Convert the entries into a two-column CSV with the header text,answer, one row per entry, putting each entry's text and its answer in separate quoted fields with line breaks replaced by spaces. Begin at the line that contains "The height and width of the screenshot is (1260, 2576). Identify" and stop after the line that contains "The width and height of the screenshot is (2576, 1400).".

BEGIN Source records

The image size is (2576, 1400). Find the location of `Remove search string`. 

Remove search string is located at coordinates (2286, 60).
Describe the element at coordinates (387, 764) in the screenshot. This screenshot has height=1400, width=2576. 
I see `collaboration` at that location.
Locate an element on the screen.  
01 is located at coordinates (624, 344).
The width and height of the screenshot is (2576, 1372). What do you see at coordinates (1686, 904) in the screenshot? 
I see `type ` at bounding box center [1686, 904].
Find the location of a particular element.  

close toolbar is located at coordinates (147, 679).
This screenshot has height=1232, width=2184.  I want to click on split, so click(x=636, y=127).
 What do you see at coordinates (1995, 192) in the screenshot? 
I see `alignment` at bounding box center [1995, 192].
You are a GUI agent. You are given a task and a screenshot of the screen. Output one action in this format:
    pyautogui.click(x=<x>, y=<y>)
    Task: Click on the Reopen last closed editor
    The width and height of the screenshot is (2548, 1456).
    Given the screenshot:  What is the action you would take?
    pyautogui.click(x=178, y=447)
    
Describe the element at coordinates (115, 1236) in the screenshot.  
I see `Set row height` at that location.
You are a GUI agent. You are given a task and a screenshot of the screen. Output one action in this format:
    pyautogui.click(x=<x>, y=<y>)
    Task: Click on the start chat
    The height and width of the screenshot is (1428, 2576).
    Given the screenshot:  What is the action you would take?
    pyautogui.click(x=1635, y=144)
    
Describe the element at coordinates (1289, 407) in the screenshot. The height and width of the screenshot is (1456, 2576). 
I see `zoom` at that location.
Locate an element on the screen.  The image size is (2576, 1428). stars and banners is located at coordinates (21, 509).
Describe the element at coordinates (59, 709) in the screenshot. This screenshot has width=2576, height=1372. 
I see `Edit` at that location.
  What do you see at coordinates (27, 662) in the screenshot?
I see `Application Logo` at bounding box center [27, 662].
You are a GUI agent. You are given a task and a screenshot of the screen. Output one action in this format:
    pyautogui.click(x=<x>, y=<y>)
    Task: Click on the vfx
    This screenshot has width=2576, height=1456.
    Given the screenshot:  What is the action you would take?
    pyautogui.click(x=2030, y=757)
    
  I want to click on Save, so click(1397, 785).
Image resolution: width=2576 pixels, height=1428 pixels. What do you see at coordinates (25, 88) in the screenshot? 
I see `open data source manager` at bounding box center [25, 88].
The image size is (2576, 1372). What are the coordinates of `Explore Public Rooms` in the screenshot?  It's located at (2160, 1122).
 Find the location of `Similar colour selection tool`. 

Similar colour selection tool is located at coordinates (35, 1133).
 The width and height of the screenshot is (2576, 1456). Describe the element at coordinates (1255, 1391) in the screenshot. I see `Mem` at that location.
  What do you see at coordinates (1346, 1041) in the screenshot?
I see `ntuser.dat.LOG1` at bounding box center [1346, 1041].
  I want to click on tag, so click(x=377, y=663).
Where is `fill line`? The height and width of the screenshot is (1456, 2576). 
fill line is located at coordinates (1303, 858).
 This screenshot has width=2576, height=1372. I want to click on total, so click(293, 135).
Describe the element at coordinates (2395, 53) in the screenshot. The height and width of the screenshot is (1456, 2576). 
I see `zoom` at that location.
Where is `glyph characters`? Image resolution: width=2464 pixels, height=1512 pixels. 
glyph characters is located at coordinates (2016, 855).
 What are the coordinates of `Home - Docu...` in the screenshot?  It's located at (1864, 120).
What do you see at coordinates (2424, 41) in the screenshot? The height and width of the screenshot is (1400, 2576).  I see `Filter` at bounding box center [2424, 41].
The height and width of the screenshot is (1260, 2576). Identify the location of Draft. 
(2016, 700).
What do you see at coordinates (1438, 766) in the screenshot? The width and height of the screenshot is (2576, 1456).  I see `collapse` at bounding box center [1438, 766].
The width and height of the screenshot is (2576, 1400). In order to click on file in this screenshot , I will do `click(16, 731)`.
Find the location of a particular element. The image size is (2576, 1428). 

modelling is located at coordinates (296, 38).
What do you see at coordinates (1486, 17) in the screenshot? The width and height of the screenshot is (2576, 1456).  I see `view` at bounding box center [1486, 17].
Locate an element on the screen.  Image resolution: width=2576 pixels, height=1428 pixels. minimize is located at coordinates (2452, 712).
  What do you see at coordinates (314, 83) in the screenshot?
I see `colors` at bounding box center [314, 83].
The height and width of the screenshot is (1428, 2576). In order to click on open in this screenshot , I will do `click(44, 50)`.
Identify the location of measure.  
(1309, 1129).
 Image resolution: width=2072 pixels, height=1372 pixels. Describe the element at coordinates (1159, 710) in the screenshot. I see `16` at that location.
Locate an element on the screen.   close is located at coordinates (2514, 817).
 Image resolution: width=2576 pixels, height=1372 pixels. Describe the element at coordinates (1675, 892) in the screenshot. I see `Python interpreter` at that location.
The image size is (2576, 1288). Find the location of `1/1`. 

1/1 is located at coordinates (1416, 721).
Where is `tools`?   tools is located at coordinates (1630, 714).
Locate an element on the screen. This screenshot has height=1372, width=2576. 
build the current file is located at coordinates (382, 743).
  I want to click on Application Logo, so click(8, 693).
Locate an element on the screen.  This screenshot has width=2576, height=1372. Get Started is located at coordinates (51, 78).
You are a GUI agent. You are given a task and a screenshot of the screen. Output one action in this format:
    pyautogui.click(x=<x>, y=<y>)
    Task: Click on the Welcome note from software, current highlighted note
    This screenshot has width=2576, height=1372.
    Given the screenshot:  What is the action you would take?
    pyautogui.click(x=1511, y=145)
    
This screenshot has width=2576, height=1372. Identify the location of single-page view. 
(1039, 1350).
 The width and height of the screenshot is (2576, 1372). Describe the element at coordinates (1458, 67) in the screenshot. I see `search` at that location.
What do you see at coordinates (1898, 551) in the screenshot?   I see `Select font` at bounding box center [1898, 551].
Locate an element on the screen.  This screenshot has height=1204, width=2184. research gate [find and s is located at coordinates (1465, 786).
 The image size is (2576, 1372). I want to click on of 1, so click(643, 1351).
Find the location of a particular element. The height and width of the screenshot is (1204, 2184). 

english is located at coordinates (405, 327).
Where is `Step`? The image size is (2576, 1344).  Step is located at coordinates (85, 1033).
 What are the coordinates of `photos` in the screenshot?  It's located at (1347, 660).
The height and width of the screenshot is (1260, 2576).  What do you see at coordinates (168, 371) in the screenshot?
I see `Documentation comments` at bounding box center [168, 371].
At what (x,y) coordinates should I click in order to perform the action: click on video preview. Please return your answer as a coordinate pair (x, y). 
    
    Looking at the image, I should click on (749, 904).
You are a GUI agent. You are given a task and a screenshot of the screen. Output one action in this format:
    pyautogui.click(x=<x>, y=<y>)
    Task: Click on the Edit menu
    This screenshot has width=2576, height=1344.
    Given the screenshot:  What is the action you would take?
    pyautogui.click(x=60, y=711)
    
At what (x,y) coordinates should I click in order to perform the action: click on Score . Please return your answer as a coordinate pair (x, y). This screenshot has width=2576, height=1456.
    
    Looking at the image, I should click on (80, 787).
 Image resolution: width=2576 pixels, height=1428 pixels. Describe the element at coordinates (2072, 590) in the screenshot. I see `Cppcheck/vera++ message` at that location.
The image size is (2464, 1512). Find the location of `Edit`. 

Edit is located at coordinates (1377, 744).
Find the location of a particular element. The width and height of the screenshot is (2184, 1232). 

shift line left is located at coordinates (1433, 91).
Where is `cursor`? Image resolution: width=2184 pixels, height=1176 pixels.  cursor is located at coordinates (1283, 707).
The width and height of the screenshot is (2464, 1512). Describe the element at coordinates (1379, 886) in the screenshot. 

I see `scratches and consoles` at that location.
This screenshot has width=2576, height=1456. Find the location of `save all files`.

END Source records

## Answer below
text,answer
"The height and width of the screenshot is (1260, 2576). Identify the location of Draft.","(2016, 700)."
"What do you see at coordinates (1438, 766) in the screenshot? The width and height of the screenshot is (2576, 1456).","I see `collapse` at bounding box center [1438, 766]."
"The width and height of the screenshot is (2576, 1400). In order to click on file in this screenshot",", I will do `click(16, 731)`."